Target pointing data
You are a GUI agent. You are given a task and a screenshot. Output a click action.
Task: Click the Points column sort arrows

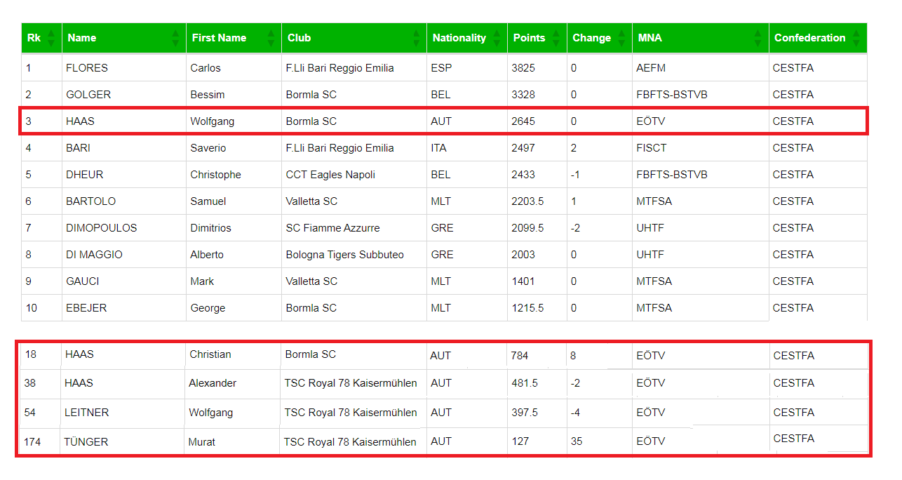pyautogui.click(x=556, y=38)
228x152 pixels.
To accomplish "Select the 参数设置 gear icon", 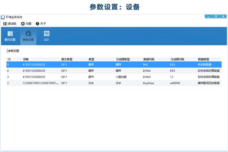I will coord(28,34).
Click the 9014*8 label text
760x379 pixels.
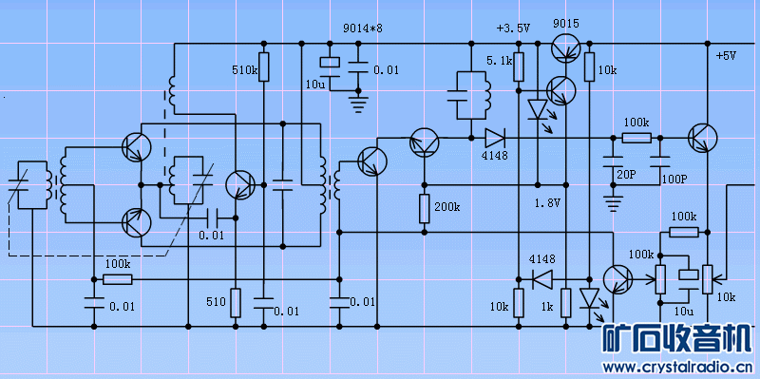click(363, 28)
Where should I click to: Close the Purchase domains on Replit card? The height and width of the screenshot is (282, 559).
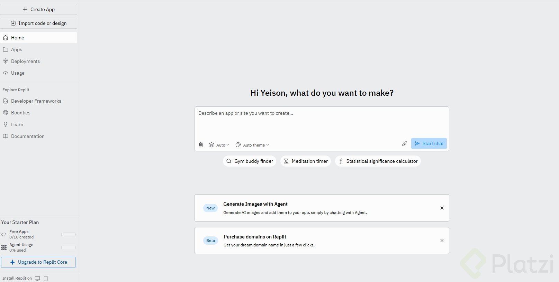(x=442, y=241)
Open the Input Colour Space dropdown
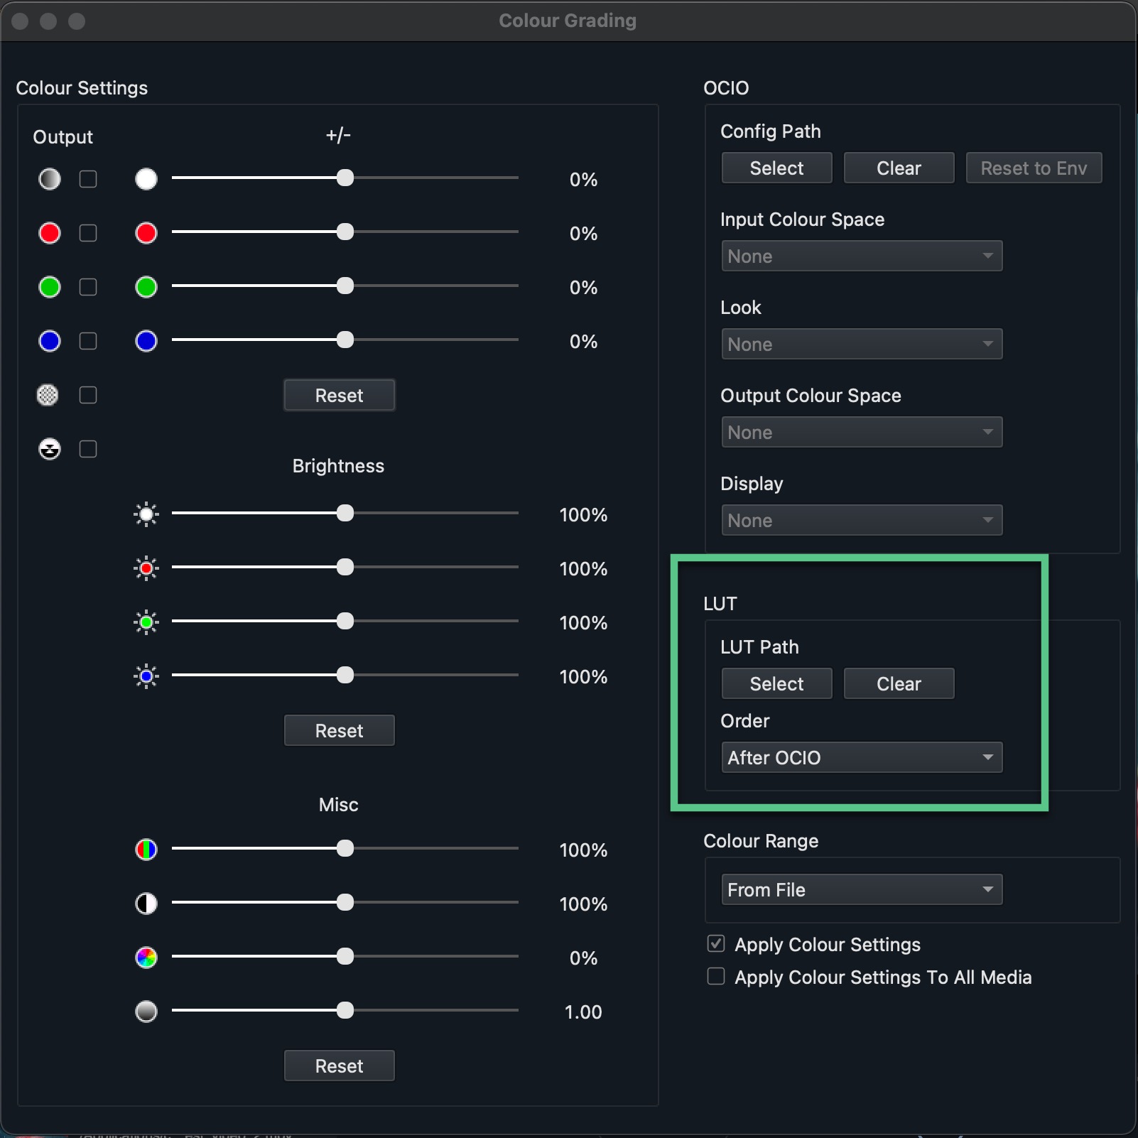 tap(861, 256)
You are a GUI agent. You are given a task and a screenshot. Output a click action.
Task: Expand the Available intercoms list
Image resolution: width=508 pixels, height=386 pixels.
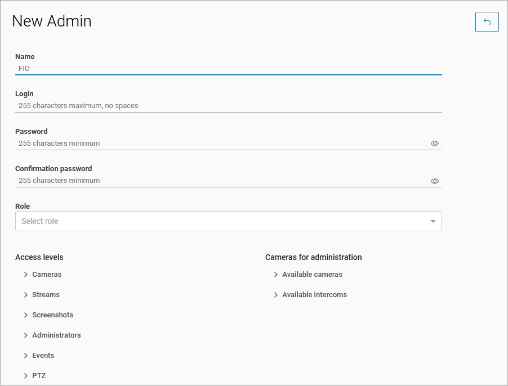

• **Written task**:
Copy the material word for word, starting at the line that contains "Open the Input Colour Space dropdown" and continuing through to the end of the material, with the pictures left out.

• **Reply to the exercise**:
Open the Input Colour Space dropdown
 tap(861, 256)
You are a GUI agent. You are given a task and a screenshot. Output a click action.
Task: Expand the Available intercoms list
Image resolution: width=508 pixels, height=386 pixels.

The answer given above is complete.